• _What is being asked_:
Please filter the entries below and keep only the lines that contain the string "should". The match is case-sensitive.

[Items from a dataset]

%%

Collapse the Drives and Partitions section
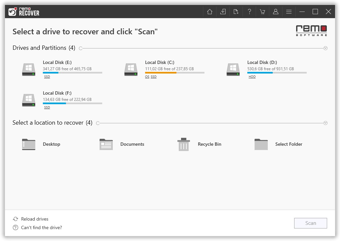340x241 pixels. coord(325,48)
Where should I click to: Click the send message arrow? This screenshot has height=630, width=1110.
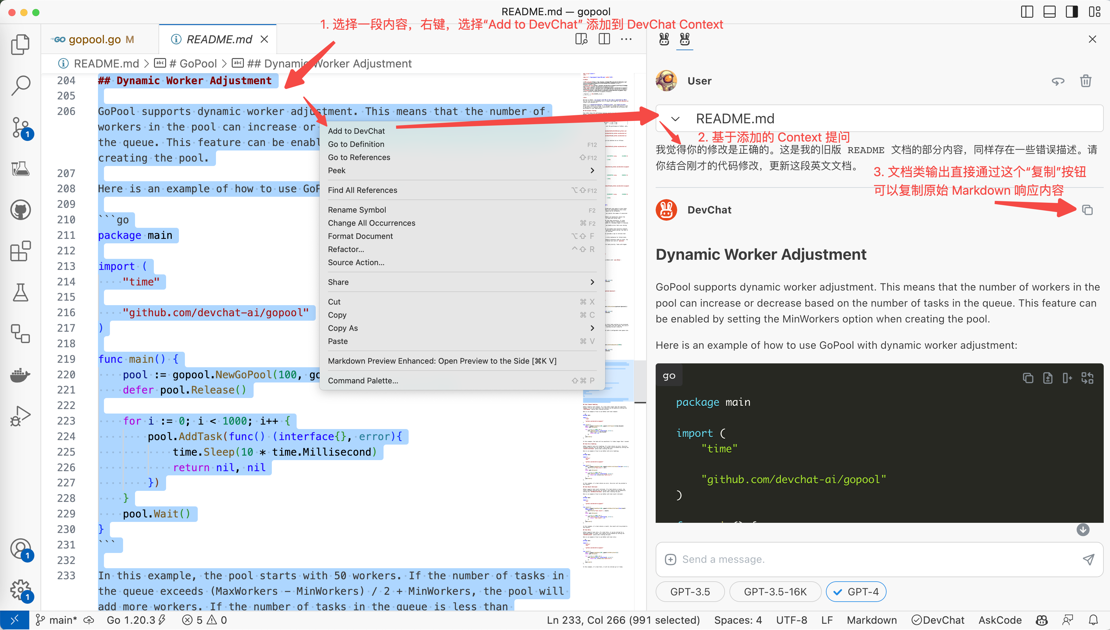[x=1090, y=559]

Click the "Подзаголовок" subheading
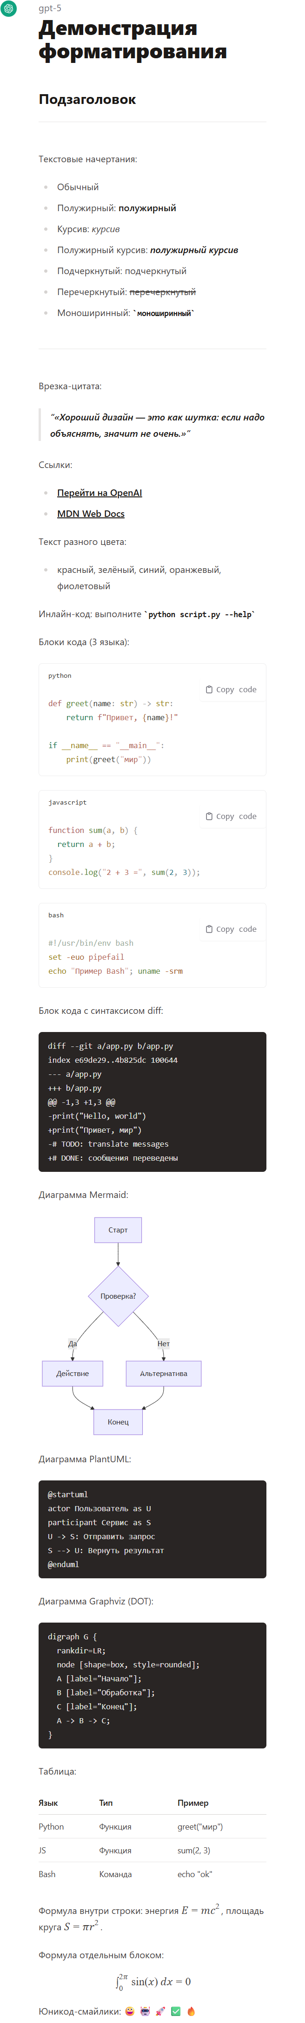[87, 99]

%%
%%

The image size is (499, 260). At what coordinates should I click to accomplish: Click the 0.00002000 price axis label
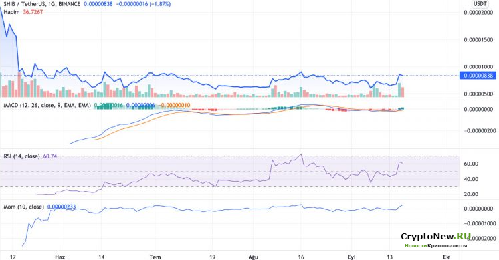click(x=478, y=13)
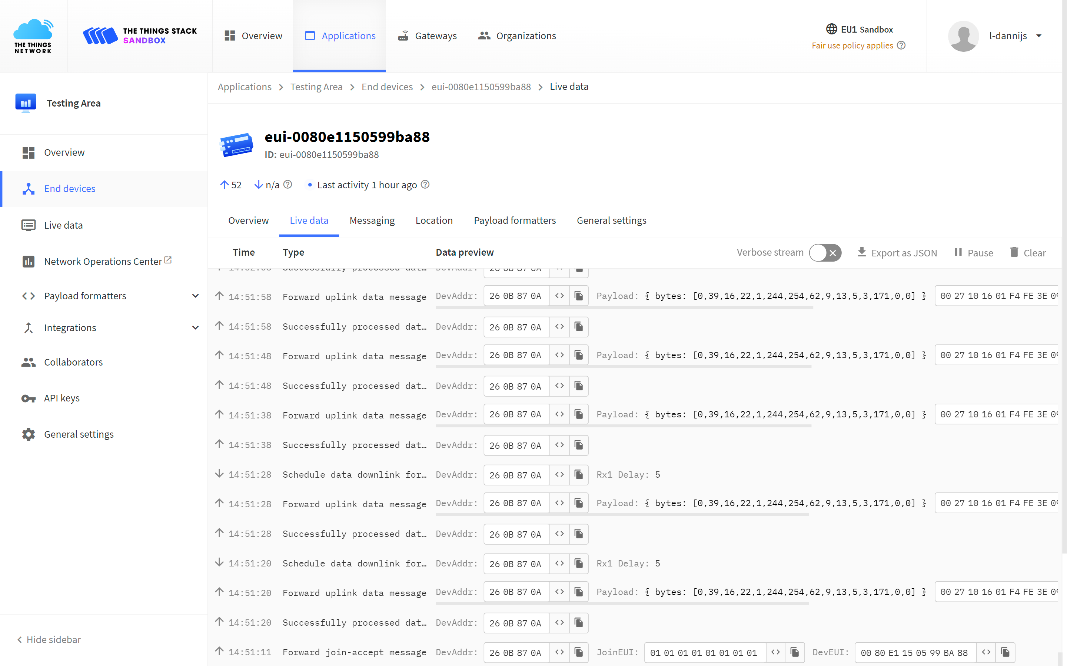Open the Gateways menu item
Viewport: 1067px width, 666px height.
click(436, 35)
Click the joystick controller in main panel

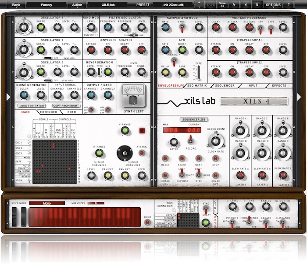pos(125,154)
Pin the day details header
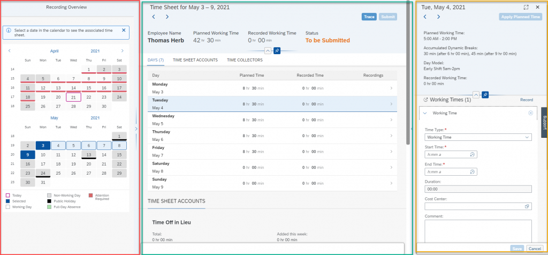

%%
%%

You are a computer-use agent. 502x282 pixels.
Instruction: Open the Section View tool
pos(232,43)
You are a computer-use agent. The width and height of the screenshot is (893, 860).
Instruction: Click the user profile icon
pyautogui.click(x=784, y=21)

%%

• _Complete output_:
Where should I click to: Click the send message arrow? This screenshot has height=630, width=1110.
The image size is (499, 260). At what coordinates should I click to accomplish: Click the 0.00002000 price axis label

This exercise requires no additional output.